[EXTRACTED MATERIAL Boundary: Start]
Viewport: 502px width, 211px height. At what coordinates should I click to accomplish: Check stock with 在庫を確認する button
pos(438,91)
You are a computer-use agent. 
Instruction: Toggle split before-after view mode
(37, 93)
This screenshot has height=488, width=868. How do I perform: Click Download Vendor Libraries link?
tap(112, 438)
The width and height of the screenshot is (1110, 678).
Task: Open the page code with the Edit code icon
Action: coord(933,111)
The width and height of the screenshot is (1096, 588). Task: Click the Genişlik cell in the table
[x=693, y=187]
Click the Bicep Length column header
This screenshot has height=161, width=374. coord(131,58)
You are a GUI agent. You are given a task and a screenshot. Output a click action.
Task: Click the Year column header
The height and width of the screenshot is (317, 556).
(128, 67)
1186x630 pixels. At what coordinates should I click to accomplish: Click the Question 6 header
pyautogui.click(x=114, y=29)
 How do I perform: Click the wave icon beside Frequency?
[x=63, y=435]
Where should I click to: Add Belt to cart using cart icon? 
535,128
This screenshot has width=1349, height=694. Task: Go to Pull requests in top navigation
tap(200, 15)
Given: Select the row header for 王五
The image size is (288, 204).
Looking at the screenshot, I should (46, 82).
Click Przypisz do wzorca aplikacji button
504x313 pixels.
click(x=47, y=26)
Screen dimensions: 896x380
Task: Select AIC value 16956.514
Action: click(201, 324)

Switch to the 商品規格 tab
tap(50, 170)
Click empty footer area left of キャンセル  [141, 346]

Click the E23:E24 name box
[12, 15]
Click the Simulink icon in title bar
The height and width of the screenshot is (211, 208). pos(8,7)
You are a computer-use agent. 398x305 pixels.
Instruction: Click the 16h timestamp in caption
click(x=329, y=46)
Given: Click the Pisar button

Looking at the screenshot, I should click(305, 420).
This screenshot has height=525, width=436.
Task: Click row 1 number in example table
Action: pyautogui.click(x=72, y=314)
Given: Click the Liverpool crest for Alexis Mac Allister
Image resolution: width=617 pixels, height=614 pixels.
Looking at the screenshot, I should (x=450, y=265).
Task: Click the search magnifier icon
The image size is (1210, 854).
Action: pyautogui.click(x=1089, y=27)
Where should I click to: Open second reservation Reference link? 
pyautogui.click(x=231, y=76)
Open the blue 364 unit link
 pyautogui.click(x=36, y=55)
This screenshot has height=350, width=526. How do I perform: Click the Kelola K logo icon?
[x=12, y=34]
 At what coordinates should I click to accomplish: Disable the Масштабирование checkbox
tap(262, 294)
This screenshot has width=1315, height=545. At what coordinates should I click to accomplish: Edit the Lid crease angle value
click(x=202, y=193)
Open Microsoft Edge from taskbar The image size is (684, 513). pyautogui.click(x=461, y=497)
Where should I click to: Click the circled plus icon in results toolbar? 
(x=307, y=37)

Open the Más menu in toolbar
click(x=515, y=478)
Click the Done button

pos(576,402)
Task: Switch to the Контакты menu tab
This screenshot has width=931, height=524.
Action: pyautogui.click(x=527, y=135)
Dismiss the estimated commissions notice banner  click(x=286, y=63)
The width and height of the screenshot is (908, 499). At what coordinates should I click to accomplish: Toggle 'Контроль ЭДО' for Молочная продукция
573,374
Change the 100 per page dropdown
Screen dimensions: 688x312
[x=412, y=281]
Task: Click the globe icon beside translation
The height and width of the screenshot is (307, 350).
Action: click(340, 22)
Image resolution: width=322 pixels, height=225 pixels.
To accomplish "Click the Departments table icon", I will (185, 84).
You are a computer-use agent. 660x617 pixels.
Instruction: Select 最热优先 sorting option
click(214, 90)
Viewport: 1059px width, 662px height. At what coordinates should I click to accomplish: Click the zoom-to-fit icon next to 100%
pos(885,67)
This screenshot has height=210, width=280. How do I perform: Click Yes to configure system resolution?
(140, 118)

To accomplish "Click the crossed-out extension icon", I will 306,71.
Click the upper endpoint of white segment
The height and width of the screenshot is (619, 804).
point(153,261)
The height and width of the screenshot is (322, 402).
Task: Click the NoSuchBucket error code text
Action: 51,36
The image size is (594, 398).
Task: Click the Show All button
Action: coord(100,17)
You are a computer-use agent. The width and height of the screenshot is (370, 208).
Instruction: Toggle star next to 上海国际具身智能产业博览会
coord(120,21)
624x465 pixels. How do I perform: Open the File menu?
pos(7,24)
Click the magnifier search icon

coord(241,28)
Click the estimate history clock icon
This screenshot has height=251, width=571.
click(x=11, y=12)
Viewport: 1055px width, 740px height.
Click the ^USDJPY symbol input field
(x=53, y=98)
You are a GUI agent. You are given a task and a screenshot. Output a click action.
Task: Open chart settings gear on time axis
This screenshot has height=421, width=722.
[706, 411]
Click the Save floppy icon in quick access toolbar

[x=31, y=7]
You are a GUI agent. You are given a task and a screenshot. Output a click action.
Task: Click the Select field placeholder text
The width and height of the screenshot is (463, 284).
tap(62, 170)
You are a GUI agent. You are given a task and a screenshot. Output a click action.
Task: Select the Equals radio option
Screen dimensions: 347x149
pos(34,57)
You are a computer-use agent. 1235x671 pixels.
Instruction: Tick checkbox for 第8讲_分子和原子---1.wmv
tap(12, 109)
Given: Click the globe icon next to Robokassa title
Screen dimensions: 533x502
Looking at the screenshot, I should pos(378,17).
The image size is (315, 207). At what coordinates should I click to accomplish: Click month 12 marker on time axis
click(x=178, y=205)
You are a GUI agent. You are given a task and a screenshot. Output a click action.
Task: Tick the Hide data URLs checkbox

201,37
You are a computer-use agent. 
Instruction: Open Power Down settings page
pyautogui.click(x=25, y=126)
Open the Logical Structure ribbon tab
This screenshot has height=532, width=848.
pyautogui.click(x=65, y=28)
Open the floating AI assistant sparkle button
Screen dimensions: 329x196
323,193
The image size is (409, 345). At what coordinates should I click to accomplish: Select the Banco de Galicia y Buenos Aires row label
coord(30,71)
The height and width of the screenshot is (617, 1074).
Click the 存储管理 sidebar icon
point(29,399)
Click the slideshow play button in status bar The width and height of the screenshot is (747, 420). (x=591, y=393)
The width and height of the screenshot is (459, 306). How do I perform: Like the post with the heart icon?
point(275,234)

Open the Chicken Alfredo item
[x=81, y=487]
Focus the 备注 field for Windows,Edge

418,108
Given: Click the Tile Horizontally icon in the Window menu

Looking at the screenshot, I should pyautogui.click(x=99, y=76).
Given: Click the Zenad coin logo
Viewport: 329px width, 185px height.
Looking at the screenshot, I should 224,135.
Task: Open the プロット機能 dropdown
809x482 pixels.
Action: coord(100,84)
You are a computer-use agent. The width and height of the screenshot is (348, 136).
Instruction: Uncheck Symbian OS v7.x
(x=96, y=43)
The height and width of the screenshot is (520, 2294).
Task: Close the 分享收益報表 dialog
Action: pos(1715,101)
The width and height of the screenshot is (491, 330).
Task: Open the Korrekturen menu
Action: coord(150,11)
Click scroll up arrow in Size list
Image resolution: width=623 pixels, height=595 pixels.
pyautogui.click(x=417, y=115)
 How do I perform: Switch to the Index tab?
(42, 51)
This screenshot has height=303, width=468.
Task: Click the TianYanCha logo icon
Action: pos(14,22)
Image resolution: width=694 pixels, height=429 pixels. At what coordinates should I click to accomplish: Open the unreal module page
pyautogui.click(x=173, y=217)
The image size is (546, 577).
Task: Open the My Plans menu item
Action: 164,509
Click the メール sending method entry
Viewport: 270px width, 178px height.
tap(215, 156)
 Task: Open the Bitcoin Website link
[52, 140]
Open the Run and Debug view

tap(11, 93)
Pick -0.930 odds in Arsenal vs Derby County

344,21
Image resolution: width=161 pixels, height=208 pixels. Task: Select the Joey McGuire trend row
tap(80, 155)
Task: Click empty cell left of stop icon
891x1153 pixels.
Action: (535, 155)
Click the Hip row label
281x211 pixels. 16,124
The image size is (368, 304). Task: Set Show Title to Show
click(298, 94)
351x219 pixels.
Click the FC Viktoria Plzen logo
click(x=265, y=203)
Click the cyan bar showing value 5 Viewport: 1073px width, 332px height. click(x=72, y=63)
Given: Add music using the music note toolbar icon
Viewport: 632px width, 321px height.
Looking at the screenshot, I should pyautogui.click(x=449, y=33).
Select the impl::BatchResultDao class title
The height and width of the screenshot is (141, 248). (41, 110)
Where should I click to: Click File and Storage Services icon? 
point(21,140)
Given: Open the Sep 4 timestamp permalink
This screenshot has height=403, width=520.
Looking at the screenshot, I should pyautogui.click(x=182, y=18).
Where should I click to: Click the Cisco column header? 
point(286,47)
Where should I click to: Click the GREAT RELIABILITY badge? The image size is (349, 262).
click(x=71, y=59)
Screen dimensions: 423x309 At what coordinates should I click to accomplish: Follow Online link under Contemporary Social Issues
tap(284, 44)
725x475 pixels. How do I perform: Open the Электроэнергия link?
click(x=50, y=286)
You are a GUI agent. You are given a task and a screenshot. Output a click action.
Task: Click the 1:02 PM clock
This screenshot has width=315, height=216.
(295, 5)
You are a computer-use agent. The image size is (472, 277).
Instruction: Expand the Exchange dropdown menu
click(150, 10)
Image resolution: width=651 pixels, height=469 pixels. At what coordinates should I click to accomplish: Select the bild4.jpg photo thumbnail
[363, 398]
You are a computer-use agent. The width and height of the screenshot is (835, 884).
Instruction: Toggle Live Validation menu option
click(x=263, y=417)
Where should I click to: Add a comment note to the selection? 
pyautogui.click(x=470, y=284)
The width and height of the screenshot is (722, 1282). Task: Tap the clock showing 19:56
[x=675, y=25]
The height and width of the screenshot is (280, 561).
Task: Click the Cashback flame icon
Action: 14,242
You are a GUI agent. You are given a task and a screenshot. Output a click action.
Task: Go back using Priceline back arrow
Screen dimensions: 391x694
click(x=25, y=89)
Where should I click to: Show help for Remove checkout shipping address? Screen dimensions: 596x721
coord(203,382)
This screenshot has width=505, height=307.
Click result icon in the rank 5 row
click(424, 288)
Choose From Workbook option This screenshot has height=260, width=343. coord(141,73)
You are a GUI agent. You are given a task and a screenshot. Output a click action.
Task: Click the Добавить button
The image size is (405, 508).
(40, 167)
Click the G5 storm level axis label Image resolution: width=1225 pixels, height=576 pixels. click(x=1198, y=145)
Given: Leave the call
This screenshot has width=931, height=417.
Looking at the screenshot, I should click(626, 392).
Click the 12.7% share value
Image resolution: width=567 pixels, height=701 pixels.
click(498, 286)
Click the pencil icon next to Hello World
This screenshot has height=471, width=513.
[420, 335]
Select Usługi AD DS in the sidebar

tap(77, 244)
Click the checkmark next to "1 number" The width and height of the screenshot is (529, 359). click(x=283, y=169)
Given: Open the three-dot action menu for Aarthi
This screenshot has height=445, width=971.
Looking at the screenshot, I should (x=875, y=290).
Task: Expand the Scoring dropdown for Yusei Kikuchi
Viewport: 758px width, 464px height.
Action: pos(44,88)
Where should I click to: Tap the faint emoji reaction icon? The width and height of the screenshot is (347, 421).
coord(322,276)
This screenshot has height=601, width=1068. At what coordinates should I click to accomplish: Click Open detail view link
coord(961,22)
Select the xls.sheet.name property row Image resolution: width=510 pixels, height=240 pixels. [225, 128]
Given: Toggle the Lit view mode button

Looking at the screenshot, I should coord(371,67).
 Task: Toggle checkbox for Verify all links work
[EXTRACTED MATERIAL Boundary: End]
**ASSIGNMENT:**
Pull out the lines above in which the word "computer" appears.

**EXPECTED ANSWER:**
You are a computer-use agent. 
You are a computer-use agent. 398x305 pixels.
You are a computer-use agent. 660x617 pixels.
You are a computer-use agent. The width and height of the screenshot is (370, 208).
You are a computer-use agent. 1235x671 pixels.
You are a computer-use agent. 
You are a computer-use agent. The width and height of the screenshot is (348, 136).
You are a computer-use agent. The image size is (472, 277).
You are a computer-use agent. The width and height of the screenshot is (835, 884).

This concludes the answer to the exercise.